▶ **Text passage**
How to Heal a Massacre
Nearly half a year has passed since 26 people were gunned down at a school in Newtown, Conn., but the debate still continues — and still centres on the wrong issues
By Jaron Serven, Staff Writer
In the months following the Newtown shooting, an uproar echoes in the wake. Litigation and controversy about gun control has risen. So has discussion on mental health issues, which the gunman is supposedly suffering from.
And at the forefront of debate is security in schools — metal detectors, random locker checks, etc and the National Rifle Association (NRA)’s bold suggestion to put more guns in schools.
“The only thing that stops a bad guy with a gun is a good guy with a gun,” said Wayne LaPierre, head of the NRA, in a statement the week after the shooting.
That response elicited vehement criticism. Not surprising. Arguments like those completely miss the point. The issue isn’t security and gunmen; it’s children, teachers and the embittered American culture.
On the NRA’s statement, the education scholar Lousie Kerner said: “That’s just horrifying. Disasters can occur in every possible way, so to me, having arms in schools is just an invitation to further disaster.”
Kerner, an education professor at Princeton University, is adamant that security measures metal detectors and random locker-searches are counterproductive. When implemented, there’s the real possibility that a sense of community — important to cultivate better education — could be lost.
A study released February by the Stanford Law Review supports that view. It found that past efforts to intensify security measures in schools — such as the inclusion of metal detectors — have actually backfired. Those measures only brought increased inequity, unnecessary infringement upon students’ rights and more gun violence.
So if not heightened security, then what? Kerner says the solution lies in something much, much simpler.
“It comes down to a general atmosphere,” Kerner says. Schools must “establish trust with students” to help belay impending violence. It tackles the root of the problem by creating a well-rounded community from within the school.
“There’s a danger of over-reacting in this circumstance,” says Kerner. “I think we might be making some mistakes…on the basis of this one incident, deciding that we have to take various steps, [when] it seems very unlikely to me that incidents like [Newtown] will become the norm.”
The Stanford report reminds us that Columbine High School had armed guards and metal detectors — none of which prevented it from being one of the most tragic school shootings of its day.
And the United States, so desperate for action and answers, seems to have forgotten why we are debating about all of this is in the first place: Children are dying, not merely because of guns, but by our collective lack of empathy.

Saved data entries

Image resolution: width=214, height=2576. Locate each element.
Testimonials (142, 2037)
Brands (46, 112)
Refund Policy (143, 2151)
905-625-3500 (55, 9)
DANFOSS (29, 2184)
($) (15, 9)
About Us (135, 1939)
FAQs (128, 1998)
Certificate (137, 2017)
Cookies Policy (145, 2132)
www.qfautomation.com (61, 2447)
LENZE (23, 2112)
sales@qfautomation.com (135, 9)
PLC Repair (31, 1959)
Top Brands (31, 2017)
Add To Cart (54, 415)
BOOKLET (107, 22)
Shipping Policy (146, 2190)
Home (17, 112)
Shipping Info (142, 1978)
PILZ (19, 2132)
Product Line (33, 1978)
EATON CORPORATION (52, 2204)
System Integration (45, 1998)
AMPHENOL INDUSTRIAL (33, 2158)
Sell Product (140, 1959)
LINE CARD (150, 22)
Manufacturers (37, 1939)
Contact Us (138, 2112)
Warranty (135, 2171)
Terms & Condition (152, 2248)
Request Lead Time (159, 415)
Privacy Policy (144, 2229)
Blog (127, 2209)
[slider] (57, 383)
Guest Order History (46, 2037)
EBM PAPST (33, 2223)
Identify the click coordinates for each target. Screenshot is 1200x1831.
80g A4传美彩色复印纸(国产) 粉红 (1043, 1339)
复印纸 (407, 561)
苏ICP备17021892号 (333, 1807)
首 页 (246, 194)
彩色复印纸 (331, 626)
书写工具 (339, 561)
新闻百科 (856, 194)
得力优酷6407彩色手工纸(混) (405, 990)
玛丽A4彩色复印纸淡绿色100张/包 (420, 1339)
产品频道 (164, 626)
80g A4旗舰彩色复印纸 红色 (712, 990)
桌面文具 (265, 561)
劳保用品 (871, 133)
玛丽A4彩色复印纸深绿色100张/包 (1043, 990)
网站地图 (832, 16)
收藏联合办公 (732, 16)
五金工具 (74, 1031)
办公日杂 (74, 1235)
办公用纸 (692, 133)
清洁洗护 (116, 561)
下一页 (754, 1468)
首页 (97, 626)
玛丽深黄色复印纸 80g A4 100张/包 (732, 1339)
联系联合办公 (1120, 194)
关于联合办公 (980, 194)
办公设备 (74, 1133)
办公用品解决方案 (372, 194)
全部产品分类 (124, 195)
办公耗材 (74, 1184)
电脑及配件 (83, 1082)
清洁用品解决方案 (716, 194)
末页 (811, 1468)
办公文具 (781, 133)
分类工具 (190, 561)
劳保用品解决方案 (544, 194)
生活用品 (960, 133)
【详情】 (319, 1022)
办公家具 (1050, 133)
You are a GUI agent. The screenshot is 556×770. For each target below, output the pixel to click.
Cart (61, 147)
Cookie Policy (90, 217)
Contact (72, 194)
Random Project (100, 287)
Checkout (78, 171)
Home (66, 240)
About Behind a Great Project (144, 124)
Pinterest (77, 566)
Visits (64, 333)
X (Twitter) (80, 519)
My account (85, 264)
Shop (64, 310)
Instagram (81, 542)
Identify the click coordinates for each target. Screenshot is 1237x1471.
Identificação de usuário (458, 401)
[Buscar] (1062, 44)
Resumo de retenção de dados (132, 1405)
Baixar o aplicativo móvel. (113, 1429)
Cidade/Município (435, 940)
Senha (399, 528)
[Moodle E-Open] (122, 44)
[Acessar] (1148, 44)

▶ **Questions to answer**
- 1) In the article on the Newtown shooting, at which university is Kerner an education professor?
- 2) From the article on the Newtown shooting, output the stretch from "And at the forefront" through "after the shooting.".
- 3) Rewrite the paragraph of the Newtown shooting article that begins "A study released February" more briefly, keeping its main facts.
You can ignore the entries.

▶ **Task results**
- 1) Princeton University

- 2)
And at the forefront of debate is security in schools — metal detectors, random locker checks, etc and the National Rifle Association (NRA)’s bold suggestion to put more guns in schools.
“The only thing that stops a bad guy with a gun is a good guy with a gun,” said Wayne LaPierre, head of the NRA, in a statement the week after the shooting.

- 3) A Stanford Law Review study released in February found that earlier efforts to tighten school security, such as adding metal detectors, backfired. They brought more inequity, needless infringement on students' rights and more gun violence.